Obviously, it was produced because so many of us parents haven’t a clue what the latest teen speak is online – or in real speak for that matter.

Any time I try to use what I think are the latest acronyms in kidspeak, I’m usually met with rolling eyes and an assurance that LOL (“laugh out loud”) or TMI (“too much information”) was so 2014!

I need to get with the programme seemingly, or just keep my mouth shut lest I embarrass my children.

But I’m not a teen. And when I showed this list of terms to my kids (aged 11 and 14) they – well yes, they rolled their eyes and asked who were the adults who came up with this stuff, “cos, duh… most of these phrases were, like, seriously last year”.

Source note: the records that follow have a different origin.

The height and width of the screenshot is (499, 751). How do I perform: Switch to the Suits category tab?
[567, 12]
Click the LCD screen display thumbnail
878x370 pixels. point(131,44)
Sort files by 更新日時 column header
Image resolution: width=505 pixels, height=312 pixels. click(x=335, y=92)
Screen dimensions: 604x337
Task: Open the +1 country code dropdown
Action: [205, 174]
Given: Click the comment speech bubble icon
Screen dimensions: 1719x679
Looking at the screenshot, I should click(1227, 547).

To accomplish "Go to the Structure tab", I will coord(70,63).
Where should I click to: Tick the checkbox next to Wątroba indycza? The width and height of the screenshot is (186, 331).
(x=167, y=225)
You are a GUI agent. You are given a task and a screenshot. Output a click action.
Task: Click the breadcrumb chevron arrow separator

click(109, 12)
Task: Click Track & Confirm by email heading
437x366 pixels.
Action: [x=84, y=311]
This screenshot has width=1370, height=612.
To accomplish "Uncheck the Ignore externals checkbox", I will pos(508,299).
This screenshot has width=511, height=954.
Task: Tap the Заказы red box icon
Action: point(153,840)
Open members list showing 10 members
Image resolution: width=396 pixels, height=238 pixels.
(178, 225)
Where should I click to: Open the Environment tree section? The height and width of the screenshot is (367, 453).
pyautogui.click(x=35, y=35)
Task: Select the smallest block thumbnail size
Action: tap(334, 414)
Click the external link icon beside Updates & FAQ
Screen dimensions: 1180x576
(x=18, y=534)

But then, they would say that, wouldn’t they? I tend to be a bit hyper cautious when it comes to the use of computers and mobile devices in our house.

Pretty smiling teenage girl in casual clothes with smartphone in her hand, looking at screen, reading a message, using Facebook in sunny day in summer park

Teen online

I insist that I know their passwords so I can check their texts and social media posts, but if I’m being honest, I know that it’s very easy for a tech savvy kid to bypass parental control no matter how good your security systems are.

And then there’s the issue of privacy. There’s nothing worse for a sensitive teen than having their mammy trawling through their communications with their friends, is there?

How would we have felt if our parents had insisted on reading through our teen diaries?

And yet the proliferation of social media and the fact that very little our kids put up online is private means that today`s parents are in a whole new ballgame.

And we’re not sure what the parameters are. There’s a fine line between legitimate protection and untoward intrusion.

But what is it?

The UK Department of Education reported that one-in-five parents say that they feel ill-equipped to keep their children safe online, and I think if we were being very honest with ourselves, we’d have to put our hands up and admit that many of us haven’t a clue what our kids are up to when we’re not around.

And so I decided to ask a woman with over 20 years’ experience in this field – a self-described “accidental” sex educator Brigid Teevan (inset above) – what she thought about the Parent Info site and if it is of practical use to parents.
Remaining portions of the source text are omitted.